El propio presidente del Consejo de Ministros figura con dos investigaciones activas relacionadas con presunto lavado de activos, abuso de autoridad y organización criminal. Además, declaró antecedentes por presunto fraude electoral y nombramiento ilegal.
La situación se repite en diferentes carteras. El titular del Interior, César Astudillo, registra una investigación por presunto peculado y antecedentes por lesiones graves, mientras que Alberto Beingolea reportó procesos por colusión agravada, lavado de activos y cohecho pasivo.
Otros ministros también consignaron investigaciones o procesos previos. César Álvarez declaró acusaciones constitucionales pendientes; Carlos Espá informó una investigación por cohecho y Mauricio Arnillas, de Vivienda, reconoció una sentencia por lesiones culposas, además de antecedentes por falsedad ideológica y estafa.
Uno de los casos que más llama la atención corresponde a Vladimir Huaroc, ministro del Ambiente, quien declaró 51 investigaciones por delitos que incluyen abuso de autoridad, colusión, peculado, negociación incompatible, nombramiento ilegal, hurto y otros.
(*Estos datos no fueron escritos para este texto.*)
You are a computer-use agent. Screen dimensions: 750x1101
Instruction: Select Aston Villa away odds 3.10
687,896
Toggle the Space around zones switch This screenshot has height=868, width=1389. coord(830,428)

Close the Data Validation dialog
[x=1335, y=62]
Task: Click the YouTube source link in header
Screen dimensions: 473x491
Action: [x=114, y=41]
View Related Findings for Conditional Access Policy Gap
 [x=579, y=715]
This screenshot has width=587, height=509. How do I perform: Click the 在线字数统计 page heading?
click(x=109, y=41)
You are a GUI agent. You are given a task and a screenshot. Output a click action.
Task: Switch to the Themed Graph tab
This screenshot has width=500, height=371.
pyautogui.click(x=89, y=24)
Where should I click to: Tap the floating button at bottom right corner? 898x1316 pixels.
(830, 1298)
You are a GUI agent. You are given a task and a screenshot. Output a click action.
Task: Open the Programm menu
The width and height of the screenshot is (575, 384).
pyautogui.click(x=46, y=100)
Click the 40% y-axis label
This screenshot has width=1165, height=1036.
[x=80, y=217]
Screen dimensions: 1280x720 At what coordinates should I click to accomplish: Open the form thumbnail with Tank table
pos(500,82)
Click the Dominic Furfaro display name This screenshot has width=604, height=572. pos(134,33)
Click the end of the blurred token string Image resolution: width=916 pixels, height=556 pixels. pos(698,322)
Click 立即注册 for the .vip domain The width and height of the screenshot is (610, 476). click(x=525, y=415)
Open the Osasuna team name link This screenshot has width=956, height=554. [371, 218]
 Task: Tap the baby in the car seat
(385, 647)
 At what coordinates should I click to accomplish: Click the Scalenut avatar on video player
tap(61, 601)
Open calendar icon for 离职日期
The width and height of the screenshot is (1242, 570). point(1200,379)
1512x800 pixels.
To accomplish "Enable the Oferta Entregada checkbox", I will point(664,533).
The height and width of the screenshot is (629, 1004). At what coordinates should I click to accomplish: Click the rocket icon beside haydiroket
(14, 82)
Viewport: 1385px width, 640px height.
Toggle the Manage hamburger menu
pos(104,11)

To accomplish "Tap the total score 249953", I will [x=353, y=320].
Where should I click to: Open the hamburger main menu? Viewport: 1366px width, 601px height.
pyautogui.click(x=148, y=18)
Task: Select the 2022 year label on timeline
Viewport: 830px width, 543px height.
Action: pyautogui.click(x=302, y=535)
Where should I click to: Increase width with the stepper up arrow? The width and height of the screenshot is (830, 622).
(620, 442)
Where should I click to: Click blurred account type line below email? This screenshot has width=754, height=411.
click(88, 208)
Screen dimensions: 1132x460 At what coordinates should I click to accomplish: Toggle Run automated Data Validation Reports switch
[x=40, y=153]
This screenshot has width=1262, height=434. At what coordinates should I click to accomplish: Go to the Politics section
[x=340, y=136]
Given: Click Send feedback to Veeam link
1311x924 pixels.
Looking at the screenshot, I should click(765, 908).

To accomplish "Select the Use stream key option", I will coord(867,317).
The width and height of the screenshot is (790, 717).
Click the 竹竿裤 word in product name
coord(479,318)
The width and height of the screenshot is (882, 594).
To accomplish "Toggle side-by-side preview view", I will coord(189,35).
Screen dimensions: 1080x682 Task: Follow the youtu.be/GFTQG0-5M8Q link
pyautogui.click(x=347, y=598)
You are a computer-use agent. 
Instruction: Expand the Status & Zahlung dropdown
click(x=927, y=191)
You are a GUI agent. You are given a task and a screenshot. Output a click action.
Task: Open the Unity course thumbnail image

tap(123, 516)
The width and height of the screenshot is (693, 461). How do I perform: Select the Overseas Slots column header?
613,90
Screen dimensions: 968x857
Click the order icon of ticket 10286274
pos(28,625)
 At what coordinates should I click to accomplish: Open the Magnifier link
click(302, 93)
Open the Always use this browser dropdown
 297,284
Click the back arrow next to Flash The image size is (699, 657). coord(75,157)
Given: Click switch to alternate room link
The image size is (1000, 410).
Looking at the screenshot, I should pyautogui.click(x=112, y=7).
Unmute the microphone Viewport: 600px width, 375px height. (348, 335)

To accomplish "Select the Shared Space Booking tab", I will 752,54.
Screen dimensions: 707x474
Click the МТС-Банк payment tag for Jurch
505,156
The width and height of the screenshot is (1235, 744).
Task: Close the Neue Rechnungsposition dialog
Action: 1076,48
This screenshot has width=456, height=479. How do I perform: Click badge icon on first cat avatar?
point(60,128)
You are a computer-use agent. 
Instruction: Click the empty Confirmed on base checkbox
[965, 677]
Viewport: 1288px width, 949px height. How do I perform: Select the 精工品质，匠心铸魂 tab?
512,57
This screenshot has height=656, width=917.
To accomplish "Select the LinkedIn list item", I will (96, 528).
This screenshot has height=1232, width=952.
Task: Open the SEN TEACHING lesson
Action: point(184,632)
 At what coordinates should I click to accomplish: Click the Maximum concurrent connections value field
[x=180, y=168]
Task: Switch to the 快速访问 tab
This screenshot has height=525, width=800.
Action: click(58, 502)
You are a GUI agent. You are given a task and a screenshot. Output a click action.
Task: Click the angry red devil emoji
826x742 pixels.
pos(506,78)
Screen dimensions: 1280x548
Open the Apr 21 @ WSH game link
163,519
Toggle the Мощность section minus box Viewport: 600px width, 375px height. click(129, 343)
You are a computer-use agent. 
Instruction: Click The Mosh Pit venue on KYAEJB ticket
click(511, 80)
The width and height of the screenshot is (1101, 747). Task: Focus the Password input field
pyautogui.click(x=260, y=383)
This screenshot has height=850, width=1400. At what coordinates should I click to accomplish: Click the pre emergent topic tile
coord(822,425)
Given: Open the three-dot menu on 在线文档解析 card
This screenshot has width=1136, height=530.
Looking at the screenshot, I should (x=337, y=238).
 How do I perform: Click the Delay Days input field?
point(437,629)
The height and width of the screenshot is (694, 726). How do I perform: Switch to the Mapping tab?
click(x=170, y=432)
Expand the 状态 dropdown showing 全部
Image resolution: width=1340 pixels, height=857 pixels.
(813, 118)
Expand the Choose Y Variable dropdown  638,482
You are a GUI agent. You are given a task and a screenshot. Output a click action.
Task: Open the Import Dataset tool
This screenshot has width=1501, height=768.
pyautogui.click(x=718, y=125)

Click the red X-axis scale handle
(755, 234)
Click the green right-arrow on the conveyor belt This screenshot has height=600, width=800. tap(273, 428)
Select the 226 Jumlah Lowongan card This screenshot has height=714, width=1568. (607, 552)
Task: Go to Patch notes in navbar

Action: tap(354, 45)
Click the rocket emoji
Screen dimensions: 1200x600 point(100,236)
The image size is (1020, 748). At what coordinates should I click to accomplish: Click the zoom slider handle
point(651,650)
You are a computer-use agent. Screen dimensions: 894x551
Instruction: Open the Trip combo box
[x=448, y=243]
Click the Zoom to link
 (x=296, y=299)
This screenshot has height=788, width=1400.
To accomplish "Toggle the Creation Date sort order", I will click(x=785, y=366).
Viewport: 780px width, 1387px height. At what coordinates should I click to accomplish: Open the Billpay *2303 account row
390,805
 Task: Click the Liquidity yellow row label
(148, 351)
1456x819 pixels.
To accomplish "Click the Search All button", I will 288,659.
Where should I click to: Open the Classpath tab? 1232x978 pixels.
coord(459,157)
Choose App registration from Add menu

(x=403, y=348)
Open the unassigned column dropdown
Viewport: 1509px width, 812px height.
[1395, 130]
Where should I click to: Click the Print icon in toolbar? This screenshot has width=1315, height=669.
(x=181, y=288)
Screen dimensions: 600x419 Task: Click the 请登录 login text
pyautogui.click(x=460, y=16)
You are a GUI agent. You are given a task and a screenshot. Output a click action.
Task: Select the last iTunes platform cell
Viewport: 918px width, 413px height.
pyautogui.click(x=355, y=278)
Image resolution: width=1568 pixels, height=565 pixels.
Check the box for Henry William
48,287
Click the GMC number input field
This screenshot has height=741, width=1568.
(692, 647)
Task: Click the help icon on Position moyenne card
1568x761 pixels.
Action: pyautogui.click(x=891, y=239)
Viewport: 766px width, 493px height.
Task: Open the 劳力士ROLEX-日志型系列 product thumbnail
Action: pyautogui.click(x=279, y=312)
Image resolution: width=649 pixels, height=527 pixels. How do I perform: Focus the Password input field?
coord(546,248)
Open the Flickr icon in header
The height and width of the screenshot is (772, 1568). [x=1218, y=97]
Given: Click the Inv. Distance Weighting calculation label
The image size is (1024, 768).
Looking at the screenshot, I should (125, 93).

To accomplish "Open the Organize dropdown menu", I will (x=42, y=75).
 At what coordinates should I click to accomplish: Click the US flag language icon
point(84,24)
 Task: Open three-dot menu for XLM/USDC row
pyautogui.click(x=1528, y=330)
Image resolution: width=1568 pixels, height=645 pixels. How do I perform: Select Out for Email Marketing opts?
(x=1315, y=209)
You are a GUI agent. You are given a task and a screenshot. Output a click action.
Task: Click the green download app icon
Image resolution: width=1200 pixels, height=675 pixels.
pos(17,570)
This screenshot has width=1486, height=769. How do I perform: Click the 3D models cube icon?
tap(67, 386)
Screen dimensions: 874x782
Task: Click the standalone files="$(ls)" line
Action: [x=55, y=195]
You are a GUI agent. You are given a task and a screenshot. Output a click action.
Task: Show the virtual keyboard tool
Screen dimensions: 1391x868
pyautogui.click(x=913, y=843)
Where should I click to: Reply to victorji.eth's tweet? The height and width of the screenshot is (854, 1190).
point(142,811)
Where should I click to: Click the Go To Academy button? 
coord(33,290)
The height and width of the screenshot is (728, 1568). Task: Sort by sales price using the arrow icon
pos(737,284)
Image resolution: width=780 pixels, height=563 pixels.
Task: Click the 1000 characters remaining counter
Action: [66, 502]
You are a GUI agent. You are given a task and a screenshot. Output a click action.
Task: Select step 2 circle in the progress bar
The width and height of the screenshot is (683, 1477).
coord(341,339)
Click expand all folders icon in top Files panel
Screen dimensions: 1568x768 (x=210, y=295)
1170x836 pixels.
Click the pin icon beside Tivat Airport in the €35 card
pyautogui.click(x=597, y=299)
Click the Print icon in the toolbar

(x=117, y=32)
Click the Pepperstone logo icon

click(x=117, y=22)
Juan Carlos Requejo reportó diez investigaciones, mientras Guillermo Shinno declaró veinte sin precisar los delitos. Marco Vineli registró diez casos vinculados, entre otros, con corrupción de funcionarios, cohecho y abuso de autoridad.
Aunque figurar como investigado no significa ser culpable, la cantidad y naturaleza de estos antecedentes abren un debate serio sobre los filtros aplicados por el Ejecutivo para conformar su equipo. La transparencia de las declaraciones es importante, pero insuficiente: el Gobierno debería explicar qué criterios de idoneidad, integridad y confianza utilizó para designar a funcionarios con antecedentes tan diversos.
El verdadero desafío será demostrar que estas designaciones responden a criterios técnicos y no a acuerdos políticos, especialmente en un contexto donde la lucha contra la corrupción exige credibilidad institucional.